Collected data entries:
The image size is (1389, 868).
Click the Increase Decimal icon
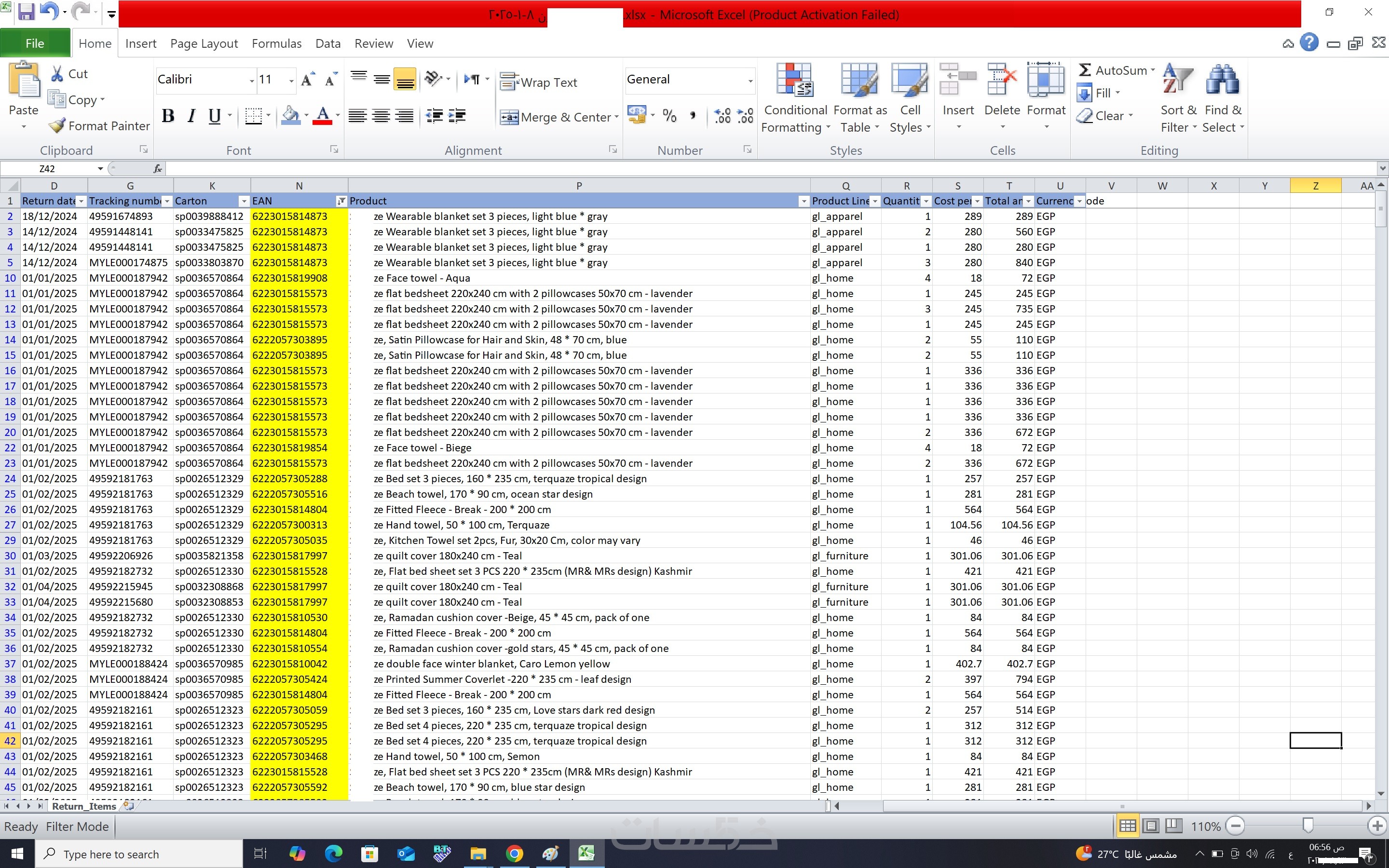coord(722,116)
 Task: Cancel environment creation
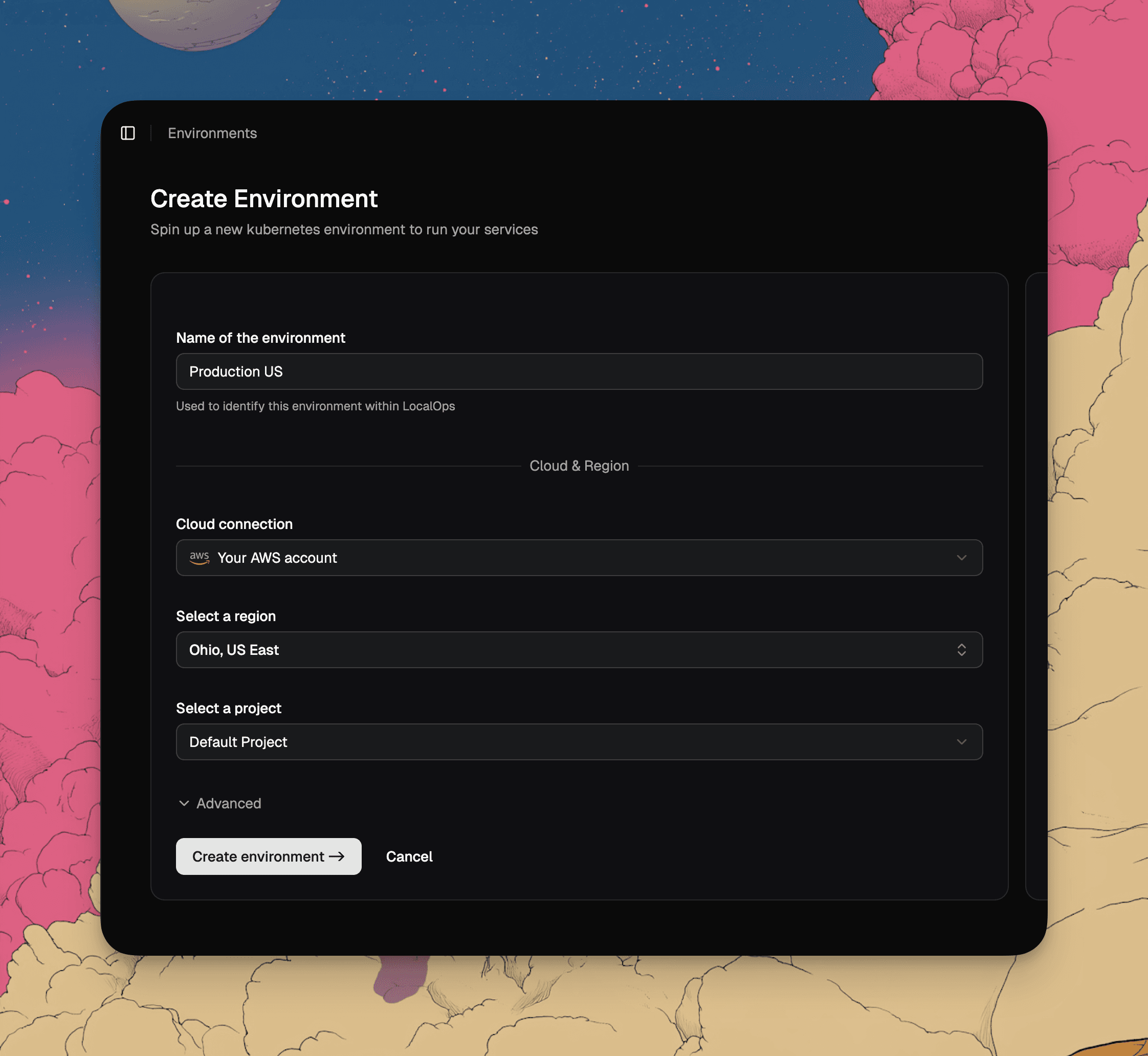click(409, 856)
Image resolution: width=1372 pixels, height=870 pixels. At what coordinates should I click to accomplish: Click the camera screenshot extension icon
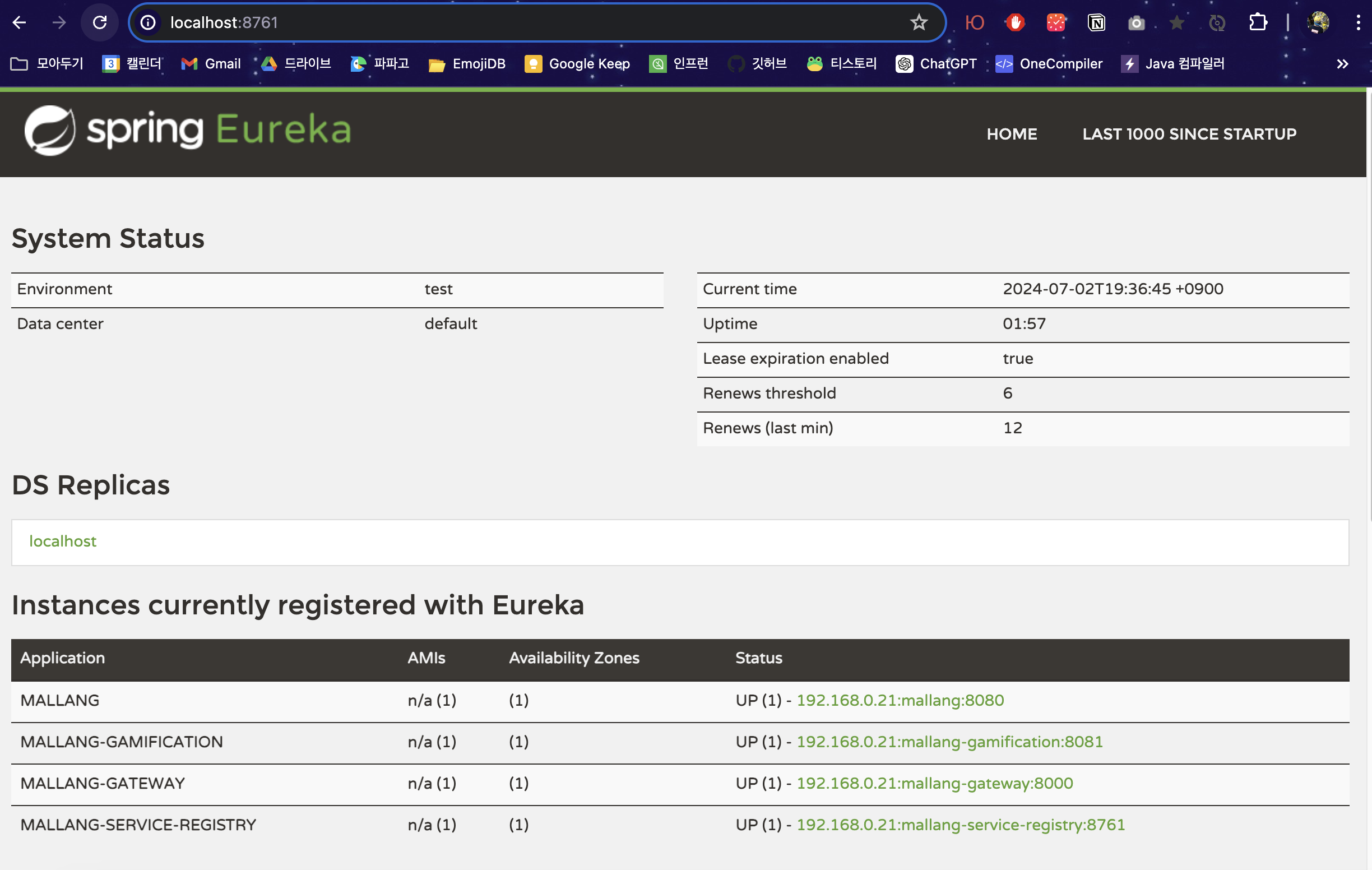click(x=1136, y=23)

What to do: Starting at the line that contains "Task: Cancel environment creation", please write out every line to the end of the entries, inclusive, copied exactly and with pictures omitted.

Output of the exercise:
 Task: Cancel environment creation
click(409, 856)
Image resolution: width=1372 pixels, height=870 pixels. At what coordinates should I click to accomplish: Click the camera screenshot extension icon
click(x=1136, y=23)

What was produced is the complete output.